- _Consigne A_
Quelles personnes sont nommées dans le texte sur la situation politique d'Erdoğan ? Donnez-les toutes, sous forme de liste.
- _Consigne B_
D'après le texte sur la situation politique d'Erdoğan, quel institut de sondage le professeur Özer Sencar dirige-t-il ?
- _Consigne C_
Poursuivez le texte sur la situation politique d'Erdoğan à partir de sa dernière phrase.

═════ Texte à lire

Ibrahim Uslu, politologue et ancien sondeur, a déclaré sur les réseaux sociaux : « L’électorat réagit à l’AKP depuis longtemps. Rappelons que lors des élections de juin 2015, la part de l’AKP dans l’électorat est passée de 50 % à 40 % et qu’il ne pouvait plus gouverner seul. Depuis lors, l’AKP a géré le processus par l’ingénierie politique au lieu de reconnaître les raisons structurelles du déclin de l’électorat pour regagner le consentement de l’électorat. »
Ce n’est pas faux. Auparavant, Erdoğan bénéficiait du soutien extérieur des gülenistes et des réformateurs, mais les manifestations de Gezi et les enquêtes sur la corruption en 2013 ont changé son état d’esprit pour rechercher une alliance avec le vieil establishment de la Turquie, les nationalistes et les « étatistes ». Les dix années qui se sont écoulées – avec un « état de crise » toujours critique – semblent l’avoir privé d’autres options d’alliance ; il est donc plus vulnérable que jamais.
Il est désormais confronté à des choix difficiles. Comme me l’a dit le professeur Özer Sencar, directeur de l’institut de sondage MetroPoll (qui avait prédit le résultat avec exactitude), Erdoğan se trouve devant un tournant :
« Il devra soit durcir sa position pour survivre à l’oppression jusqu’aux élections de 2028, soit, étant donné que les défis économiques sont très difficiles, chercher à coopérer avec les partis conservateurs et même le CHP pour gérer la crise. Il pourrait même assouplir tactiquement ses intentions en faveur d’une nouvelle constitution et se montrer plus inclusif. »
Faut-il s’attendre à des élections anticipées ? Tout porte à croire que non. Erdoğan sait que l’économie turque en crise ne peut supporter plus longtemps le fardeau d’une autre « économie électorale » avec des mesures populistes, et prendre des risques supplémentaires.
Son objectif sera donc de chercher un moyen de rafraîchir son pouvoir d’une manière ou d’une autre, et, à long terme, d’attendre le résultat des élections américaines, en espérant qu’elles se terminent par une victoire de Trump.

══════════
═════ Données fournies

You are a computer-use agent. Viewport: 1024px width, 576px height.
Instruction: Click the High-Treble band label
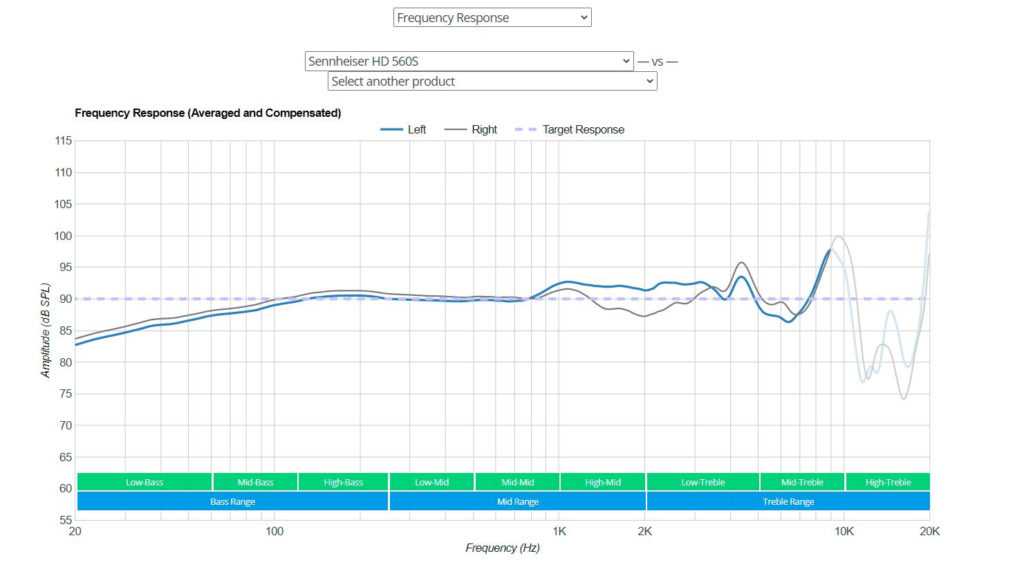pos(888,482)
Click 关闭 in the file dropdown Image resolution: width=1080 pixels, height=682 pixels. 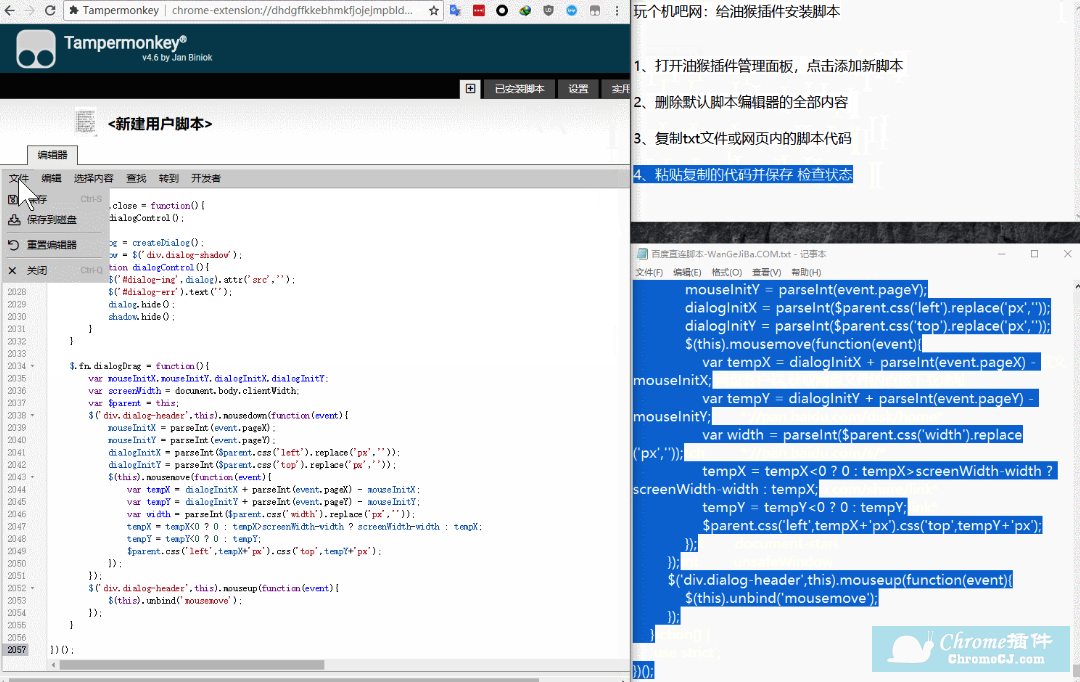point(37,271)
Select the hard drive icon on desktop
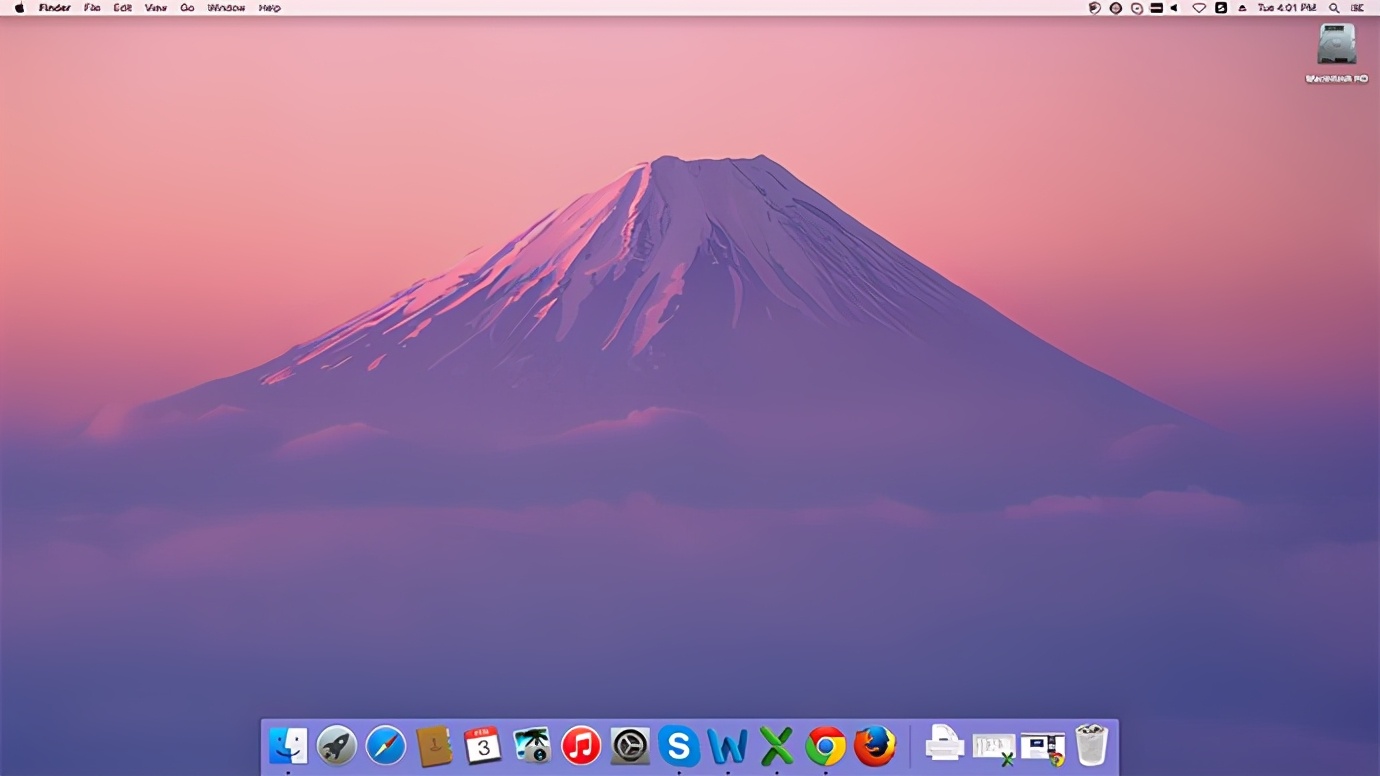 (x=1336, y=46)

══════════

- _Réponse A_
- Ibrahim Uslu
- Erdoğan
- Özer Sencar
- Trump

- _Réponse B_
L'institut MetroPoll.

- _Réponse C_
Néanmoins, les résultats des élections montrent des équilibres modifiés au niveau local en défaveur de l’AKP et indiquent peut-être qu’Erdoğan malgré toutes ses tentatives a peut-être atteint les limites de ses capacités à transformer la Turquie en une république islamiste. « Mais il restera ferme », a déclaré M. Sencar. « Il faut garder à l’esprit qu’aucun mouvement islamiste n’a quitté le pouvoir de son plein gré. »
Aujourd’hui, les regards se tournent vers le vainqueur, le CHP. Comme l’a écrit Bekir Ağırdır, l’ancien directeur de l’institut de sondage KONDA, dans les médias sociaux, soulignant le « nouvel alignement » dans la politique turque :
« Les conservateurs, les islamistes et les nationalistes turcs ont voté pour le CHP. Le CHP est devenu le seul parti de centre en Turquie. Cette victoire est également le résultat de la transformation du CHP. Si un leader qui sait lire cette transformation et le CHP peuvent mener à bien ce processus, on peut dire qu’une nouvelle ère s’est ouverte devant la Turquie. Mais il est trop tôt pour l’affirmer. Qu’il s’agisse d’une victoire à court terme ou qu’elle conduise à la transformation de la Turquie dépendra entièrement du comportement du CHP. »
L’euphorie actuelle qui enveloppe le CHP et ses analystes dévoués peut conduire à des erreurs, comme Sencar me l’a fait remarquer. Avec seulement 1,6 million de voix supplémentaires par rapport aux élections de 2019, la victoire du CHP a été obtenue grâce aux votes des Kurdes et d’autres personnes qui ont abandonné leur parti, comme l’IYIP.
« Cela peut sembler trompeur, les dirigeants du CHP ne devraient pas tomber dans l’illusion que la victoire est entièrement due à eux et de manière permanente », a déclaré Sencar. « J’espère qu’ils analyseront les données de manière plus approfondie et plus intelligente qu’ils n’ont tendance à le faire. »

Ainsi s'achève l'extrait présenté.